Saved data entries
• • • • • • •

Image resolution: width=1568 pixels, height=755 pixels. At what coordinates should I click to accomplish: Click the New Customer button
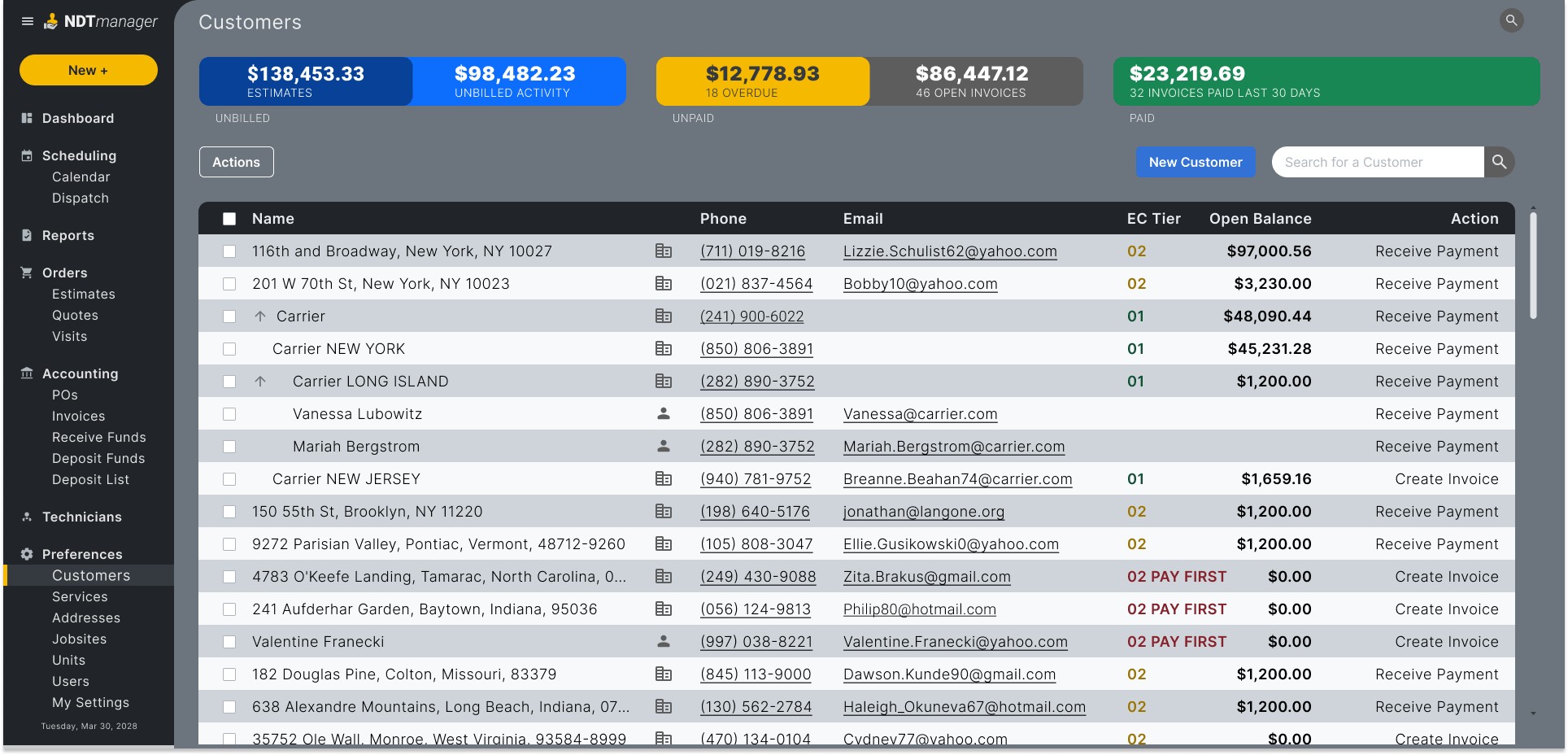coord(1196,162)
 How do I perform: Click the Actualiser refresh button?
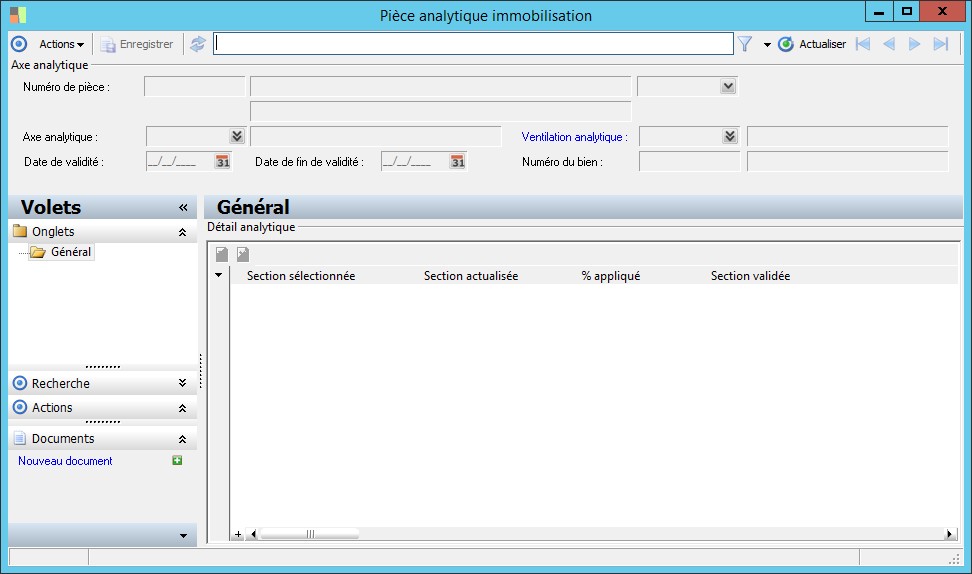[x=812, y=44]
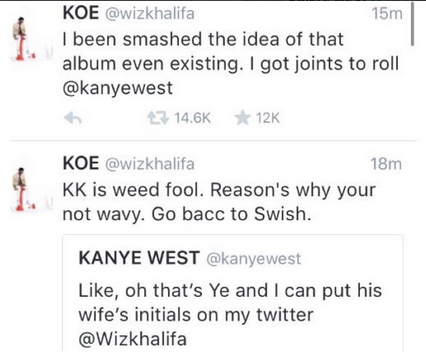Open @wizkhalifa handle in second tweet

[x=150, y=164]
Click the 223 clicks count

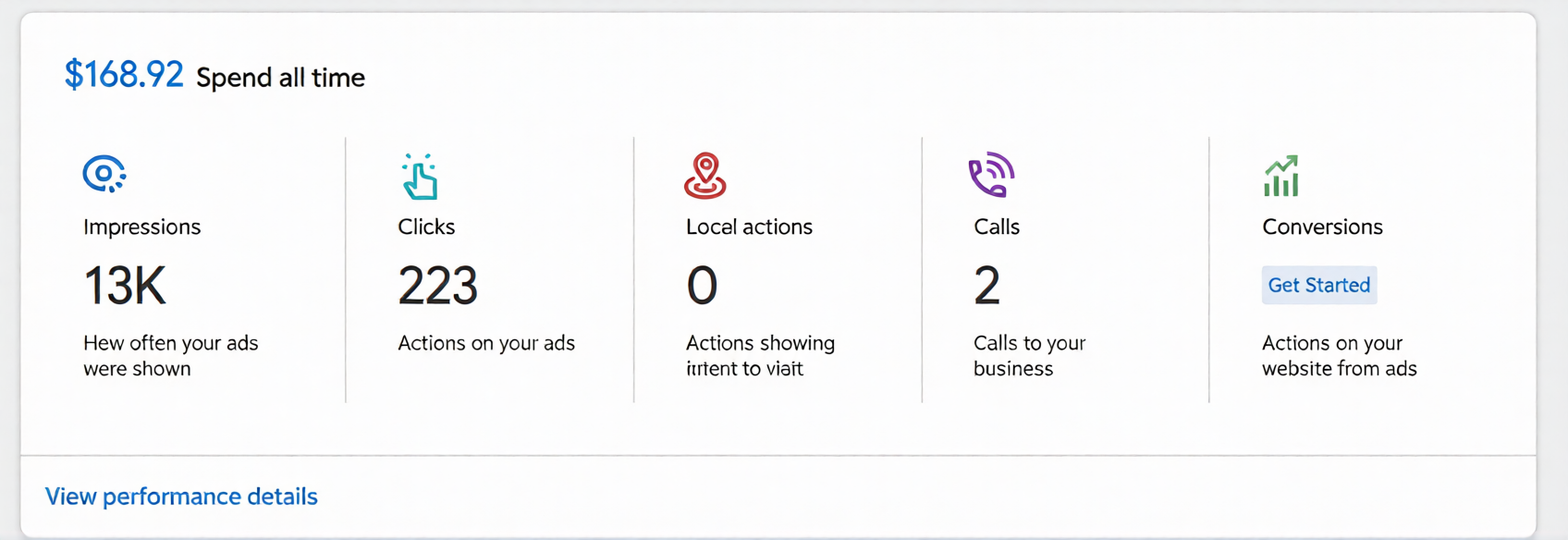pos(437,286)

• • • • • • •

TO DO ▸
Output every line above exactly as it stands, and drop any picture.

YOUR RESPONSE ▸
Image resolution: width=1568 pixels, height=755 pixels. At what coordinates should I click to accomplish: Click the New Customer button
coord(1196,162)
 How do I perform: Click the Actualiser refresh button?
[x=812, y=44]
Open @wizkhalifa handle in second tweet

[x=150, y=164]
Click the 223 clicks count

pos(437,286)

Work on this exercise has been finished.